Charlie and Ginny left us alone for half an hour, then Ginny knocked on the door and came in.

‘Sorry,’ she said. ‘But I need to make some breakfast…’

‘’Course,’ I replied. ‘We shouldn’t…’

‘Don’t be silly, Nick.’ And she opened the fridge and got out the eggs and bacon and butter and all the normal things. ‘You want some?’

I looked at Judith, who just shook her head, and Ginny stopped what she was doing and came over and gathered my daughter up in her arms and that started Judith off again, and soon Ginny was weeping too and I didn’t know what the hell to do except light yet another cigarette and watch.

In the end I got up and put some bacon under the grill, found the frying pan and started to cook their breakfast myself.

‘You don’t have to,’ said Ginny.

‘I know,’ I said. ‘But it’s something to do.’ And pretty soon the kitchen was full of the smell of food, which just made me nauseous, and I went out into the back garden and stood in the freezing air and looked at the world gone pear-shaped yet again.

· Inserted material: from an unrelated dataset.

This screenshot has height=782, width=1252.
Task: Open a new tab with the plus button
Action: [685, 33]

When I went back in, Judith and Ginny were gone and Charlie was serving the food on to plates. ‘We’ve told the kids,’ he said. ‘They’ll leave you alone. Judith’s upstairs getting packed.’

‘Packed?’ I said.

‘She’s moving back in with you.’

‘There’s no room.’

‘You tell her that. She’s got a lot of you in her, Nick. Once she decides something…’

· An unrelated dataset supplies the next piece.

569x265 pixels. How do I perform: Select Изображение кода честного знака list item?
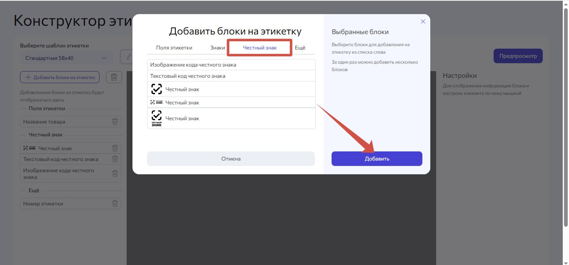(231, 65)
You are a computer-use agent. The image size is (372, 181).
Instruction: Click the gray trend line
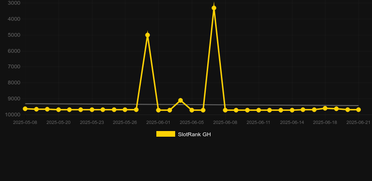(192, 105)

I went upstairs into the bedroom she was sharing with Sally, Charlie and Ginny’s eldest girl, where Judith was neatly folding clothes into her suitcase. ‘Sweetheart,’ I said. ‘Are you sure?’

‘Dad, if I can’t go with Auntie Jane I’m staying with you. Christ, it’s Christmas next week!’

I don’t think I’d ever heard her swear like that before. ‘It’s so small at the flat,’ I said weakly.

‘Come on,’ she said, standing with a sweater in her hands. ‘We are related.’

‘But you’re so grown-up now.’

Truth to tell, probably more grown-up than me.

‘Are you embarrassed?’ she asked.

I nodded.

‘Oh, Daddy!’ she said, dropping the jumper and coming over and holding me tight. ‘You’re so silly.’

She reminded me so much of her mother, then, that my eyes filled again and I put my face into her clean-smelling hair and we stood there in the middle of the room, and it was almost as if she were the parent and I was the child.